The integrity of Crown corporations was thrown into the spotlight earlier this year with allegations that former public works and governments services minister Alfonso Gagliano steered contracts and jobs to his political friends, allies and supporters. Auditor General Sheila Fraser recently expressed her concern over more than $7 billion in taxpayers' money being hidden in private foundations that are virtually outside the control of Parliament.

The creation of the new committee, however, has nothing to do with the corruption allegations dogging the government. The recommendation for the committee went back to a 1997 report -- known as the Catterall-Williams report, before being resurrected in a private members bill by Mr. Williams last March. Negotiations between the government and opposition parties over the committee's mandate and composition dragged on for the past month before wrapping up late last week.

The committee, however, is seen as filling a critical gap in the government's accountability chain. The auditor-general's office has argued for years that there wasn't enough parliamentary oversight on public spending.

"As far as I'm concerned, the most important duty of Parliament and parliamentarians is to approve the government's spending of tax dollars. To me, that's the most important role of elected members and they have to devote more attention to it than they have in the past," said former auditor-general Denis Desautels, who now heads the Centre for Governance at the University of Ottawa.

Parliament only examines a small portion of what the government spends every year. The new committee, however, could review statutory spending, which accounts for about 70 per cent of all government expenditures, but now receives no parliamentary scrutiny or approval.

About $114 billion goes to permanent or 'statutory" programs that Parliament has already approved and funded through legislation, such as transfers to the provinces, or programs such as child support, pensions, equalization, health and education and annual debt charges.

Peter Dobell of the Parliamentary Centre said the examination of public spending has long been Parliament's weakest spot, but questioned whether the new committee will be any more effective than other adversarial and highly-partisan parliamentary committees.

Mr. Dobell also argued its mandate may be so broad or sweeping that the committee's agenda could be unmanageable.

"It does address where Parliament is weakest," said Mr. Dobell. "This committee is responsible for a lot of areas that have been ignored because there was no place for them to be examined, so it opens a huge opportunity, but because the mandate is so large we'll have to wait and see how well it performs."

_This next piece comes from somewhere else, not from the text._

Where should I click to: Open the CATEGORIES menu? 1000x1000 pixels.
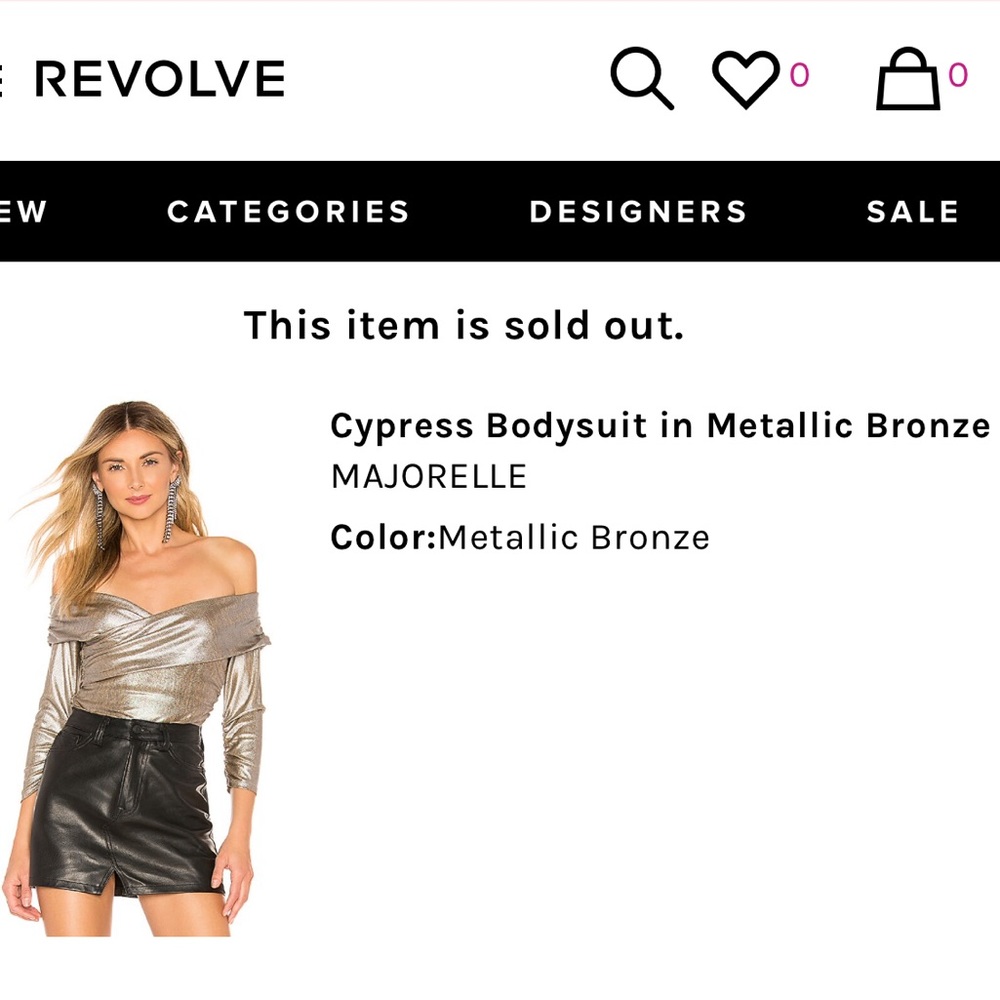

Parliament turned over the review of the government's "estimates" or expenditure plans to the various Commons committees in 1968 in a bid to improve oversight. The committees, formed along portfolio lines, are supposed to review the estimates of the corresponding departments. For example, the heritage committee reviews the heritage department's expenditure plans. The problem, however, is that committees have paid scant attention to them.

Mr. Williams argues the new committee will complement the work of the public accounts committee, which is the key oversight committee that examines how money was spent. It reviews and holds hearings into the Canada's public accounts and the auditor-general's quarterly reports.

Mr. Williams argues the committee will throw the spotlight on government operations, which used to have its own standing committee until it was "orphaned" and rolled into the duties of the Commons natural resources committee and more recently was made part of the transport committee.